Simple renaming of the mosaics prepared by Andy to give them more “meaningful” names
# Just define the folder containing s1_2003.tif, s2_2003.tif, etcetera and run
# `rename_year_mosaics
mosaics_folder <- "/home/lb/my_data/prasia/mosaics/by_year/2017-07-22/"
out_folder <- "/home/lb/my_data/prasia/mosaics/by_year"
rename_year_mosaics(mosaics_folder, out_folder)
Build multi-band files containing the full time series for each PhenoRice output of interest to facilitate access to data
# Folder containing the mosaics by year and parameter (e.g., sos_1_2016, sos_2_2016, etc)
# # Note we are using the "renamed" ones obtained after applying "rename_year_mosaics"
mosaics_folder <- "/home/lb/my_data/prasia/mosaics/by_year/"
outfold <- "/home/lb/my_data/prasia/mosaics/ordered"
patterns <- c("sos", "eos", "pos", "cumevi", "veglgt", "totlgt", "nseas")
create_ordered_tiffs(mosaics_folder, patterns, out_folder )
To speed-up things, its better to prototype the analysis on selected areas, and then extend it.
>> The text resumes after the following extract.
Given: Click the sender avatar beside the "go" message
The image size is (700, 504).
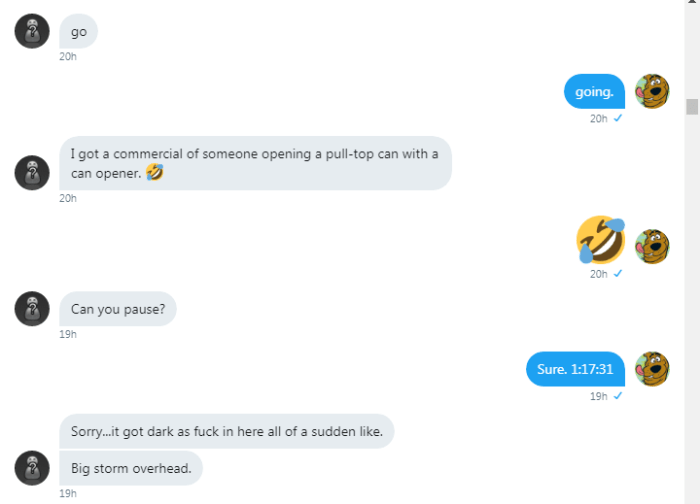Looking at the screenshot, I should click(32, 31).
Therefore, here is a way to easily extract and mask the data on a region of interest. Note that this is heavily parallelized: using a PC with many cores will speed-up things considerably ( there is an hard-coded limit to 8 cores at the moment, but I could remove it). On small areas, this is fast, but on larger ones it takes a while to re-save the tiffs. I’ll see if I can improve this.
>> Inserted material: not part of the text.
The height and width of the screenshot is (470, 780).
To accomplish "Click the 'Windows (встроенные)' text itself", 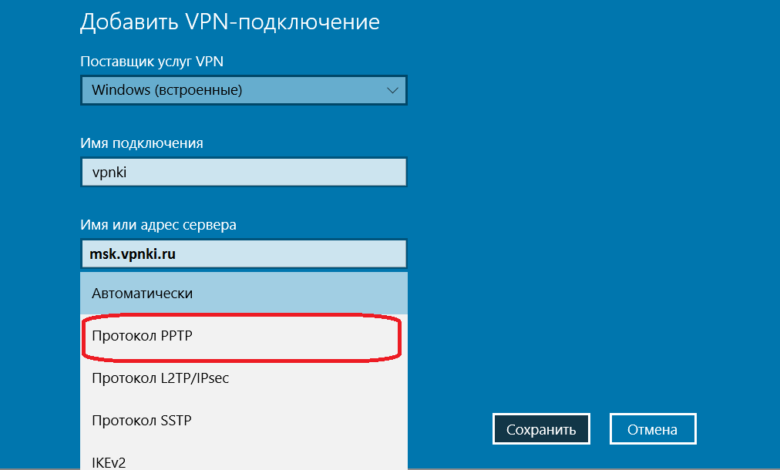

# ____________________________________________________________________________
# set input and output folders ####
mosaic_folder <- "/home/lb/my_data/prasia/Data/orig_mosaic/param_series/"
subsets_folder <- "/home/lb/my_data/prasia/Data/subsets"
make_folder(subsets_folder, type = "dirname", verbose = T)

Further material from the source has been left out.